I’ve wondered at times what it was about the 1950s and 1960s that allowed those two decades to dominate the nostalgia market during almost all the late 20th Century. In a lot of ways it just doesn’t make sense.

Sure, we had a better music, rhythm and blues, wailing ballads of quality country ad western, and all that new frontier of rock and roll at its birth. Songs we knew well enough to sing along, or alone as we rode down those roads before super-highways on used tires.

Old cars with personality, greasy hair, dandruff, acne and bad teeth. Parents and grandparents who went through the Great Depression and worked hard to assure we wouldn’t experience those kinds of difficult times.

Mostly at the time it was in the world around us and I don’t recall being all that happy about all the other crap that came with it. Constant brink of war sf a sort that it’s better not to remember. Knowing when you turned 18 you’d have the draft hanging over your head. And a lot of bullying everywhere you turned.

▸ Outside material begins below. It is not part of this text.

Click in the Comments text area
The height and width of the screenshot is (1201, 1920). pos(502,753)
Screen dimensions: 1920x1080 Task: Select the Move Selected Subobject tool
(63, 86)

If you worked doing farm work the farmers and ranchers who hired you felt a moral obligation to shout and verbally abuse the workers anytime they got within earshot. Construction jobs? You’ve never seen bullying and abuse that could compete with a construction foreman. It was there on the school playgrounds, on the streets, anywhere people happened to be.

And mostly nobody much said a word. It just went with being alive.

Our little farm was just across the railroad tracks on the ‘Mexican’ side of town. When I was in the first and second grade I walked home from school the same way several ‘Mexican’ kids walked. I was smaller than them, anglo, and outnumbered. They started just by yelling insults, but gradually it worked up they’d chase me with sticks or throwing rocks at me.

There came a day I was running home just in front of them, arrived with my mother on the front porch. They gathered on the dirt road in front of the house, still shouting and throwing rocks.

“Get out of here you little Mescin bastards!” She ran down off the porch waving the broom. “I’ll twist your heads off and shove them up your butts!” She never got close to catching them, but they were off.

Then she came back where I was waiting on the porch and smacked me upside the head with the broom so hard it broke the handle. Grabbed me by the collar and proceeded to beat my backside with the handle fragment. “If I ever see you running away from a fight again you’d better not set foot in this house!”

When my step-dad got home she told him, and it was off to the back porch with his belt. But at least he followed that up a bit later by teaching me to fight.

I don’t know what these kids today are going to have to feel nostalgia about. Maybe some of them will have similar memories or they’ll just remember all the computer games and hum rap music to themselves and smile.

But you can almost bet when they reach 50 or so they’ll be rallying around the flag and trying to elect candidates who promise to make America great again. The way it is today.